As for safety, the pledge states that the board will expect RTD's executive leaders to ride RTD more often and hire safety ambassadors for stations and known problem routes. For scheduling, the pledge promises to discuss system reliability data at every board meeting, offer real-time GPS data about where trains and buses are, and be more transparent when things aren't working.

"Every transit system has bad days and every transit system has late service some of the time," the pledge acknowledges. "But routine, serious failures and the inability to give riders accurate information has created a cavernous trust gap. The solution is better communication, internally and externally, and improvements in technology to ensure that the expectations RTD sets for customers always match reality."

On the other hand, Kathleen Chandler, who's running for the RTD seat in Aurora, harks back to the fiscally conservative nature of Caldara's time on the board.

The board's main job is to hire a general manager for RTD, which this board may have to do soon; current RTD general manager Debra Johnson's contract expires next year.

During Lewis’s time on the board, she implemented more robust public comment and livestreaming, both of which serve constituents and help make RTD’s inner workings more transparent. The RTD board used to only have public comment opportunities once a month; now there is a public comment segment at every committee meeting.
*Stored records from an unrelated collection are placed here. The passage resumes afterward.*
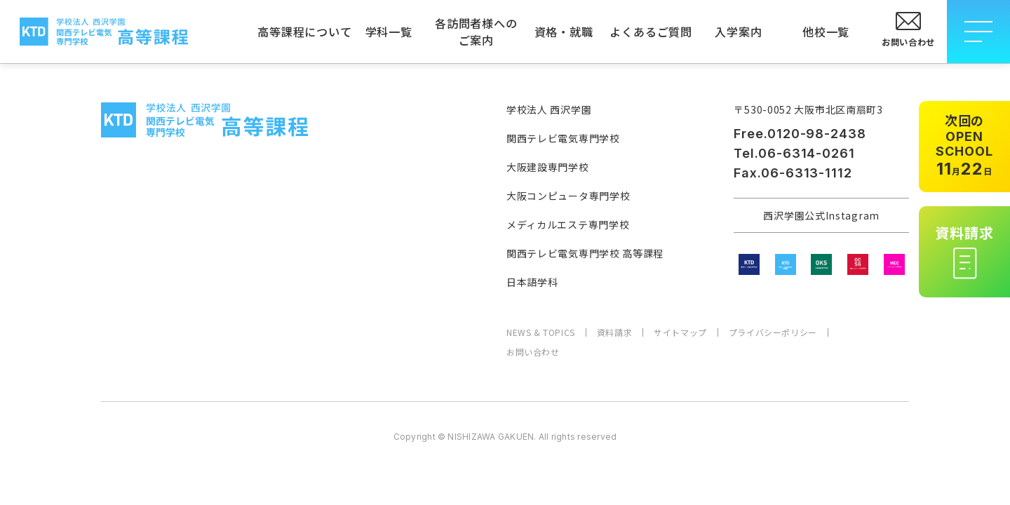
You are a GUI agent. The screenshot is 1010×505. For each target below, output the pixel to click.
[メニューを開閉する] (978, 31)
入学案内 (738, 31)
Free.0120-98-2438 (800, 133)
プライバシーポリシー (773, 332)
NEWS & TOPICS (540, 332)
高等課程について (301, 31)
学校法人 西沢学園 (548, 109)
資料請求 (614, 332)
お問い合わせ (533, 352)
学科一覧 (388, 31)
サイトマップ (680, 332)
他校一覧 (825, 31)
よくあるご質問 (651, 31)
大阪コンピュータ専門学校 (568, 196)
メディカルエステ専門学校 (567, 224)
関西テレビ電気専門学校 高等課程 (585, 253)
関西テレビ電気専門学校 (563, 138)
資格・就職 (563, 31)
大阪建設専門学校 (547, 167)
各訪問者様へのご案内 (476, 31)
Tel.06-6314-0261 (794, 153)
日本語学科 (532, 282)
As Lewis can attest, though, change at RTD isn't always easy. After hearing "no" one too many times, she streamed the meetings on her Facebook account.

“RTD kept saying, ‘We can't do this. We can't do this,’ so I did it,” Lewis recalls. “Shortly after, the agency somehow figured out how to livestream all of our meetings on YouTube.”

Bamber says that RTD has to stop being the agency of "no.” When people ask for things RTD can’t deliver yet, he would like to see the district put together a road map for getting there rather than just saying things aren’t possible.

“When you say no, nobody does any working together,” he says.

Now that Lewis is approaching RTD from a different side of government, she hopes to help other members of Denver City Council work more closely with the district.

“What it has allowed me to do is really be the expert on our council body — to say, no, there are true limitations,” Lewis says. “Let me help you to understand where RTD is failing and where there's opportunity for them to grow. … As a council, we have committed to figuring out how do we partner with RTD instead of piling on to what RTD is already dealing with.”

Finally, Lewis believes RTD needs to work harder at telling its story. She developed so much love for RTD’s operators by learning what they deal with, she says, and she wants the agency to apply that to the rest of its system.

Hudson, who once had the job of telling RTD’s story, agrees.

“I wish RTD would get its mojo back,” Hudson says, remembering the old Bus Rodeo skills challenges and operator spotlights he would share with the media when he was a spokesperson. “I know everything's not in their control, but gosh, it just seems like their reputation is going to take generations to repair. … I'm certainly not the person out there to say what they need to do, but I know that there are a lot of opportunities for them to improve their reputation.”